With particular reference to FIG. 5, housing 1020 of instrument 1000 includes first and second body portion 1022a, 1022b and a proximal face plate 1024 that cooperate to enclose actuation assembly 1100 therein. Proximal face plate 1024 includes apertures defined therein through which input couplers 1110-1140 (FIG. 6) of actuation assembly 1100 extend. A pair of latch levers 1026 (only one of which is illustrated in FIG. 5) extending outwardly from opposing sides of housing 1020 enable releasable engagement of housing 1020 with a robotic arm of a surgical system, e.g., robotic surgical system 2000 (FIG. 8). Thumbwheel 1440 extends through housing 1020 to enable manual manipulation of thumbwheel 1440 from the exterior of housing 1020 to permit manual opening and closing of end effector assembly 1040.


A plurality of electrical contacts 1090 extend through one or more apertures defined through proximal face plate 1024 to enable electrical communication between instrument 1000 and robotic surgical system 2000 (FIG. 8) when instrument 1000 is engaged thereon, e.g., for the communication of data, control, and/or power signals therebetween. As an alternative to electrical contacts 1090 extending through proximal face plate 1024, other suitable transmitter, receiver, and/or transceiver components to enable the communication of data, control, and/or power signals are also contemplated, e.g., using RFID, Bluetooth®, WiFi®, or via any other suitable wired, wireless, contacted, or contactless communication method. At least some of the electrical contacts 1090 are electrically coupled with electronics 1092 mounted on an interior side of proximal face plate 1024, e.g., within housing 1020. Electronics 1092 may include, for example, a storage device, a communications device (including suitable input/output components), and a CPU including a memory and a processor. Electronics 1092 may be mounted on a circuit board or otherwise configured, e.g., as a chip.

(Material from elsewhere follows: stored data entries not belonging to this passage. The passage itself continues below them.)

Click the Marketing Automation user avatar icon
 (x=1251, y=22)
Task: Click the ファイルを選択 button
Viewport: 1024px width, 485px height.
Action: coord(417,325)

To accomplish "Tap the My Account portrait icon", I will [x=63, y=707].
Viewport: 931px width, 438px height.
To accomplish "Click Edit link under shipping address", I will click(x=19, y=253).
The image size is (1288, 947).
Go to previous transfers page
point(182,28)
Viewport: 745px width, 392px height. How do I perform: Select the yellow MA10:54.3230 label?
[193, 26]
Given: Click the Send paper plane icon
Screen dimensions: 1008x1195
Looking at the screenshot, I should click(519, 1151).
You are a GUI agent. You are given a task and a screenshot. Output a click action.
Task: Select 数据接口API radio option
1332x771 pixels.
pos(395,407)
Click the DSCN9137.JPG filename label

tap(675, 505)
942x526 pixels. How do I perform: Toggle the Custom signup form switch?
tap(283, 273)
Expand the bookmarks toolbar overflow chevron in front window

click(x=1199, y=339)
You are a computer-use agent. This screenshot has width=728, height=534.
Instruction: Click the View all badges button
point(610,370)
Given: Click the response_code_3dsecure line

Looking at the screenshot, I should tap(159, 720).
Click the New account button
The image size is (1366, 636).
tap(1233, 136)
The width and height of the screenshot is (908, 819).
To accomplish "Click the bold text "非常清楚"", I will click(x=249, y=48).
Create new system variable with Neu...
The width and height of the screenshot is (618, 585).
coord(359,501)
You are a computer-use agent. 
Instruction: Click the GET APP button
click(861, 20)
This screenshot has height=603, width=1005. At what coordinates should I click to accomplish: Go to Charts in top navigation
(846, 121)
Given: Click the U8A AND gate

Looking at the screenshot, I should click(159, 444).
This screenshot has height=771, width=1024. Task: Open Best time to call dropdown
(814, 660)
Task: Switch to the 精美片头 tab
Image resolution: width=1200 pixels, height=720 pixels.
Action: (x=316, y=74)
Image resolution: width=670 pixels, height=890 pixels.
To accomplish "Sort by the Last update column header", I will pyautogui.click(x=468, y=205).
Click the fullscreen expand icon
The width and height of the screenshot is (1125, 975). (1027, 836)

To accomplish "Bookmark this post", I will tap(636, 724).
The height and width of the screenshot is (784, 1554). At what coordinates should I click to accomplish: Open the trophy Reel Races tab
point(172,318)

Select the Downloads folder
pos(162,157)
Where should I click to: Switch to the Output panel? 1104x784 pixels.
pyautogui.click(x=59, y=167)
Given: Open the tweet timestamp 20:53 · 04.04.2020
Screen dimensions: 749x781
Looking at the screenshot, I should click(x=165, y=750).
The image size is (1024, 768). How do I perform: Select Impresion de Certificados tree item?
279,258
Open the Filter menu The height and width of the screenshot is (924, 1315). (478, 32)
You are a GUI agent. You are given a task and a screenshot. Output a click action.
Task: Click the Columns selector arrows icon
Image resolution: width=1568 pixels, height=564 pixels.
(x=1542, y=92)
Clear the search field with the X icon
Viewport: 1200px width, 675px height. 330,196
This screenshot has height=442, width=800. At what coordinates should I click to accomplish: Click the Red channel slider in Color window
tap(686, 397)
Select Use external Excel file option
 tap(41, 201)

The storage device of electronics 1092 stores information relating to surgical instrument such as, for example: the item number, e.g., SKU number; date of manufacture; manufacture location, e.g., location code; serial number; lot number; use information; setting information; adjustment information; calibration information; security information, e.g., encryption key(s), and/or other suitable additional or alternative data. The storage device of electronics 1092 may be, for example, a magnetic disk, flash memory, optical disk, or other suitable data storage device.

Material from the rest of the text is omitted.